Question

I have a 2007 Macbook Pro and for nearly two years, the battery has been toast. In April, Apple replaced the logic board. Since the repair, whenever the power cable comes loose, the MBP shuts off as expected.

Before the repair, when the power cable was unplugged, the MBP simply shut off. Now, when I plug it back in and turn it on, it boots back up in the previous state, but has a white screen with loading bars at the bottom.

I haven't found anything related to this on the web. Is this related to the new logic board, or is there something else I should be concerned about?

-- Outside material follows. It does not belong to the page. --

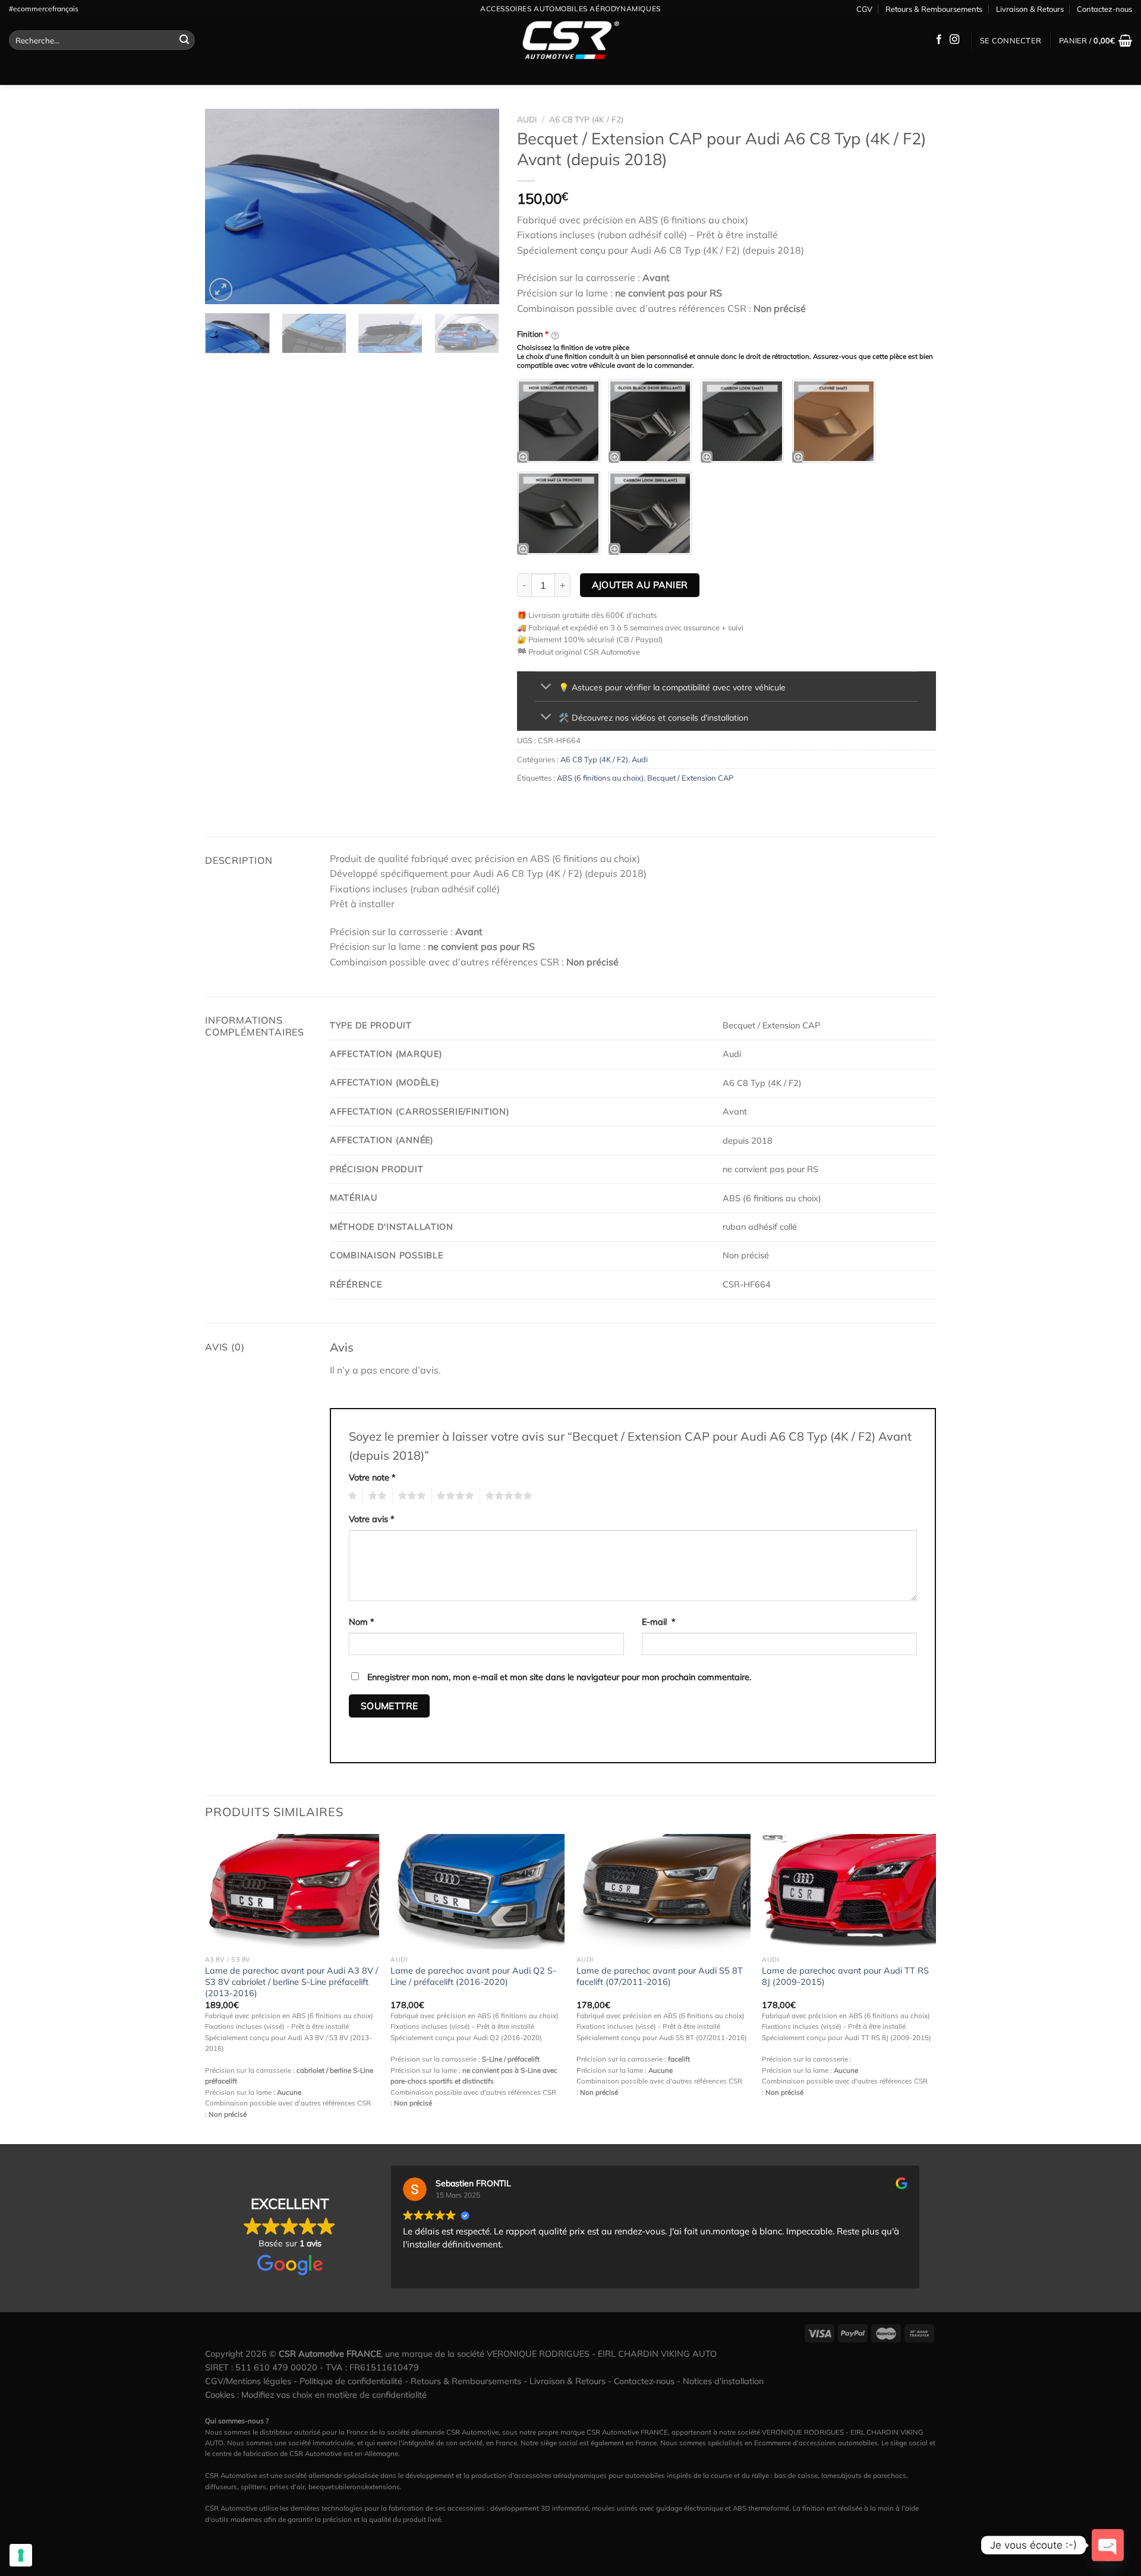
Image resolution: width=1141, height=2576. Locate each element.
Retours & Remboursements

The MBP is running Leopard and is up to date.

Was it helpful?

Solution

This feature is called Safe Sleep. Apple notebooks will keep the RAM contents alive (sleep in PC jargon), but write a copy to the disk (hibernate, in PC jargon) at the same time.

If the battery runs out while the computer is sleeping, when it wakes up, it needs to read the RAM contents from disk, and thus you get the progress bar you are seeing.

Apple doc about it is here

OTHER TIPS

This is so called "Hibernation" (my first met in windows). When battery dies, the OS dumps whole RAM into HDD (sort of swapping) so that no information is lost. When it's being booted back up, it loads the information back from HDD to RAM (hence you see the progress with those white bars).